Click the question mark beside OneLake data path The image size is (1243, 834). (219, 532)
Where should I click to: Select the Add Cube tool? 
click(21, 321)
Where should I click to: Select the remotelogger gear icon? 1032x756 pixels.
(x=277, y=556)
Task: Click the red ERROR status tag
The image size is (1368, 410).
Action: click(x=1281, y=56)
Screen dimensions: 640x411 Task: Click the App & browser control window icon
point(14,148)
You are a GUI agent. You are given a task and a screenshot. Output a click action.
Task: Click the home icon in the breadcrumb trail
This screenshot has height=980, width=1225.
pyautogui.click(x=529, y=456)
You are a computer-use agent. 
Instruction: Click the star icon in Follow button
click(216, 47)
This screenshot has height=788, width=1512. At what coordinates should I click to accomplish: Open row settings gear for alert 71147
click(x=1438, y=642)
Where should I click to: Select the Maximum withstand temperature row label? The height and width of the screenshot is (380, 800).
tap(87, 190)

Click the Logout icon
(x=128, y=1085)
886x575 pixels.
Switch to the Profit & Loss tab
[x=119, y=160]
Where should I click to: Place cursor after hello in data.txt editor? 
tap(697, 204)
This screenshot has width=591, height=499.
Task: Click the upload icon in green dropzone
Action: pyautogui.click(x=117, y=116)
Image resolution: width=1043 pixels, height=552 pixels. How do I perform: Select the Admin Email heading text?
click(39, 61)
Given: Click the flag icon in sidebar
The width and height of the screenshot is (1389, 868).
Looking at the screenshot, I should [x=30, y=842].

-=-=-

What to do
Substitute "Which point do I click to" for "Where should I click to" throughout the items above and reproduce them with no other changes.

Answer to this exercise
Click the question mark beside OneLake data path The image size is (1243, 834). (219, 532)
Which point do I click to: Select the Add Cube tool? 
click(21, 321)
Which point do I click to: Select the remotelogger gear icon? 1032x756 pixels.
(x=277, y=556)
Task: Click the red ERROR status tag
The image size is (1368, 410).
Action: click(x=1281, y=56)
Screen dimensions: 640x411 Task: Click the App & browser control window icon
point(14,148)
You are a GUI agent. You are given a task and a screenshot. Output a click action.
Task: Click the home icon in the breadcrumb trail
This screenshot has height=980, width=1225.
pyautogui.click(x=529, y=456)
You are a computer-use agent. 
Instruction: Click the star icon in Follow button
click(216, 47)
This screenshot has height=788, width=1512. At what coordinates should I click to accomplish: Open row settings gear for alert 71147
click(x=1438, y=642)
Which point do I click to: Select the Maximum withstand temperature row label? The height and width of the screenshot is (380, 800).
tap(87, 190)

Click the Logout icon
(x=128, y=1085)
886x575 pixels.
Switch to the Profit & Loss tab
[x=119, y=160]
Which point do I click to: Place cursor after hello in data.txt editor? 
tap(697, 204)
This screenshot has width=591, height=499.
Task: Click the upload icon in green dropzone
Action: pyautogui.click(x=117, y=116)
Image resolution: width=1043 pixels, height=552 pixels. How do I perform: Select the Admin Email heading text?
click(39, 61)
Given: Click the flag icon in sidebar
The width and height of the screenshot is (1389, 868).
Looking at the screenshot, I should [x=30, y=842].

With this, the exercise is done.